SERVAN SCHREIBERUne seule image illustre bien le propos : En Asie speedée, le bouton le plus usé dans l'ascenseur est celui de la fermeture des portes ! L'envie de vitesse nous est arrivée au XIXe siècle. Elle procure une double satisfaction : au cerveau qui surpasse le corps et à l'homme qui bat l'animal ! Elle s'applique dans les transports et dans la communication. La vitesse est un puissant dérivatif contagieux. C'est elle qui a donné naissance au « court-termisme », analysé de maîtresse façon par Jean-Louis Schreiber. Cet essayiste et journaliste nous avait déjà proposé « L'Art du temps » et « Le Nouvel Art du temps » qui tentaient de nous délivrer du carcan du temps. (Personnellement, j'ai écrit pendant des années un édito dans la Libre, intitulé « Entretemps », où j'essayais de proposer des failles hors du temps : le silence, la musique, etc. ) L'auteur explique : « La recherche du chemin le plus court, la primauté de l'urgence sur l'importance, la pression sur les résultats sont toutes filles de la vitesse.
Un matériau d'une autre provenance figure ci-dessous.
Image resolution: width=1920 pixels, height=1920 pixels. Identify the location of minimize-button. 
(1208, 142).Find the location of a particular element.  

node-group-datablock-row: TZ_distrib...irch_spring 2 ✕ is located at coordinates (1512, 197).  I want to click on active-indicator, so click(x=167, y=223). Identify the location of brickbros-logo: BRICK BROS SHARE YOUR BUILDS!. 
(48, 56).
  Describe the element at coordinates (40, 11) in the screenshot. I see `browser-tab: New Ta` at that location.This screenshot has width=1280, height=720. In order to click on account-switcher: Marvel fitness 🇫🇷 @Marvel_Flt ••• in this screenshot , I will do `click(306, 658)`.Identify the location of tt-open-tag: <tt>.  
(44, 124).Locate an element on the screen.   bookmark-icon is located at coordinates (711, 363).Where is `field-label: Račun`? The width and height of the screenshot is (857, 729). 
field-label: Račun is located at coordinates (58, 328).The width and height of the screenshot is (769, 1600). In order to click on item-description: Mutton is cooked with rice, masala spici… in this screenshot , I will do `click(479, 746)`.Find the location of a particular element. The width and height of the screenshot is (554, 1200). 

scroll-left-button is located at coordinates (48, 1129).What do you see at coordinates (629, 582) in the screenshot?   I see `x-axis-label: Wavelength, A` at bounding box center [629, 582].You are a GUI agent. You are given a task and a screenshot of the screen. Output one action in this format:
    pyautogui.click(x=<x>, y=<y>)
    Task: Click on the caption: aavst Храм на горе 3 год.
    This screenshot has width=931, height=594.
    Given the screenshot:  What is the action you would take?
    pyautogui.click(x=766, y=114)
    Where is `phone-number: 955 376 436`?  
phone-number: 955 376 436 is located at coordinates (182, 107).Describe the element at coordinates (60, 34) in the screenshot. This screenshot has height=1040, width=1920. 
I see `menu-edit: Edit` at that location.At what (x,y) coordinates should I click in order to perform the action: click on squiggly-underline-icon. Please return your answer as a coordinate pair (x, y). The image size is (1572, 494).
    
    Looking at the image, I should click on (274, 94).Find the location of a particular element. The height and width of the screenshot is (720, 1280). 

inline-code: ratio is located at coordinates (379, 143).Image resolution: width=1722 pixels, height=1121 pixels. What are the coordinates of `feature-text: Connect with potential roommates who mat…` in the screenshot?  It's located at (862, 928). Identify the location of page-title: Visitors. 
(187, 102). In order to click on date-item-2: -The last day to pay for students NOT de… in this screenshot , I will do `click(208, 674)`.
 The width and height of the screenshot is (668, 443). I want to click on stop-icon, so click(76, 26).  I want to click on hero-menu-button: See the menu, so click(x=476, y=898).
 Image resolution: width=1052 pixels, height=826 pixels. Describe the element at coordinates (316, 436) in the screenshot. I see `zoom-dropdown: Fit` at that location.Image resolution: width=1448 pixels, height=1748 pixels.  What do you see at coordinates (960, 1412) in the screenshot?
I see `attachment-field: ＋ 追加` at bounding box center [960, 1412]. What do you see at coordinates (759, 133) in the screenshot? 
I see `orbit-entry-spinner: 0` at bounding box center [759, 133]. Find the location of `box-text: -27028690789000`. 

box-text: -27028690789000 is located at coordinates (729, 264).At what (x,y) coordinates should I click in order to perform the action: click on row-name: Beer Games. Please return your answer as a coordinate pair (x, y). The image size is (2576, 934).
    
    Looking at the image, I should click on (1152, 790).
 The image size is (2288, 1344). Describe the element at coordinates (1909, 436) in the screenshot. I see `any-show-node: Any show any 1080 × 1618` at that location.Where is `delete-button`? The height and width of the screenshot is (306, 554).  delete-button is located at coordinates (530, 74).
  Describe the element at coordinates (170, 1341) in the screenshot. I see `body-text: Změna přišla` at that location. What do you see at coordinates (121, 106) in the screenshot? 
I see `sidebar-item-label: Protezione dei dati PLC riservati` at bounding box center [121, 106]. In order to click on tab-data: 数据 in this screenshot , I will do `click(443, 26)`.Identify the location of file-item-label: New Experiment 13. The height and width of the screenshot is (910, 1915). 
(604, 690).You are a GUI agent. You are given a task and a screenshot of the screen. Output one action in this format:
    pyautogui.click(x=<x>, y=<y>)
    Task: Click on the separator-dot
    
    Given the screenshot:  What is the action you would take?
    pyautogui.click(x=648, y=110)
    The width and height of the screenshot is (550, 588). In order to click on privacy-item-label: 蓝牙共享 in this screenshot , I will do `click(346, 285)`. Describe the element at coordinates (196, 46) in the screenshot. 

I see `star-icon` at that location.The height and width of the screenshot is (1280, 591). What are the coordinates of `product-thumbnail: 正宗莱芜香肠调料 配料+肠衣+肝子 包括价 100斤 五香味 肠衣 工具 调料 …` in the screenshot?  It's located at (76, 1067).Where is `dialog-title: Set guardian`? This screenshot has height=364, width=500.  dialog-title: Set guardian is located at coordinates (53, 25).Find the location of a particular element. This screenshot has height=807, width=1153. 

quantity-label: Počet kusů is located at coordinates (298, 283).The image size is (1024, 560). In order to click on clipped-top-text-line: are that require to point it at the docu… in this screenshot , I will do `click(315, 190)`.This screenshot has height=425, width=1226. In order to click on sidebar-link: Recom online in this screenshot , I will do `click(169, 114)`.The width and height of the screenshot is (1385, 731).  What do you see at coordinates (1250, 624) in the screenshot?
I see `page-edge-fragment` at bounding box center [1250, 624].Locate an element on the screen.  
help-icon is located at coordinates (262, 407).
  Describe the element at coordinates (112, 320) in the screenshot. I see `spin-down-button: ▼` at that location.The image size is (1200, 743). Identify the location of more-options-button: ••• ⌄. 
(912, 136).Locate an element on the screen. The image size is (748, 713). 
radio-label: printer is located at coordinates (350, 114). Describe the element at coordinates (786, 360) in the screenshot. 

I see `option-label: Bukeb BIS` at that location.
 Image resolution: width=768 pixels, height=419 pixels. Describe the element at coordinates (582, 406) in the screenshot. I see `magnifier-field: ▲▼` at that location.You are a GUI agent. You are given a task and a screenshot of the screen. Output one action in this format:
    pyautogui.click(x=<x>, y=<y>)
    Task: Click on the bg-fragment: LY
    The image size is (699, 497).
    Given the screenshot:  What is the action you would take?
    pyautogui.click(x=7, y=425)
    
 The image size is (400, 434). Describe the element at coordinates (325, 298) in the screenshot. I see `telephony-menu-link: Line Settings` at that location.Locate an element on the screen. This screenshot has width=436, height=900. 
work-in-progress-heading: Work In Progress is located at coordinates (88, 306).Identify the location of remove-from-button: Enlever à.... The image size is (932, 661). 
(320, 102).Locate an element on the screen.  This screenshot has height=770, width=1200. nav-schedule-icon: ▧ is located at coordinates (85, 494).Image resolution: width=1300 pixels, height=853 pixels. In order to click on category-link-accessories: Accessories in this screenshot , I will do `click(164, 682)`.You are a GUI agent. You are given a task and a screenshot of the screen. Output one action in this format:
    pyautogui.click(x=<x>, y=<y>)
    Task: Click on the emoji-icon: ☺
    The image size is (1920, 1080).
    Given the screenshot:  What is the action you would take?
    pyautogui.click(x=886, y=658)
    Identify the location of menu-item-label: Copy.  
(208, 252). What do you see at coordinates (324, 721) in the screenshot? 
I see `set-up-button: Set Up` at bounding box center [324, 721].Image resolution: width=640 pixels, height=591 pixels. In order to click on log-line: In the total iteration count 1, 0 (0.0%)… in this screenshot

Ensemble, elles ont engendré une situation de court-termisme généralisé dont nous ne sommes même plus toujours conscients » Et de passer en revue les sphères où le court-termisme sévit en faisant tant de dégâts : La politique ( ah ! Ces « procédures d'urgence » ! Car ce qui n'est pas urgent risque l'oubli), la finance avec cette citation de l'économiste André Orléan : « Il faut convaincre à chaque chanson, comme un chanteur de variétés » et plus tragique : « Gérer les firmes en fonction de leur valeur en Bourse était une stupidité », une déclaration d'un des gourous de la classe patronale américaine, l'entreprise et le nouveau mot magique « low cost », la consommation et le duo Internet et téléphone portable. Intéressant aussi le regard porté sur nos rythmes de vie : Assouvir nos désirs au plus vite, c'est retomber en enfance, ne plus se projeter dans l'avenir. Je découvre ainsi avec stupéfaction que la moyenne mondiale de l'accouplement humain est aujourd'hui de 4,2 minutes ! Le dernier chapitre est consacré à l'environnement, qui justement ne peut tabler que sur le long terme pour que notre planète survive. La conclusion est pourtant optimiste : nous pouvons changer les choses. « Les grands changements se sont produits lorsqu'une proportion suffisante d'un ensemble humain était convaincue de leur nécessité » ! Remettons donc tous un peu plus de long terme dans notre vie... Et prenons le temps de lire ce livre vraiment intéressant !
Jacques MERCIER

 Trop vite ! ou  Pourquoi nous sommes prisonniers du court terme , Jean-Louis Servan-Schreiber. Éditions Albin Michel. 2010. 200 pp. 15 euros.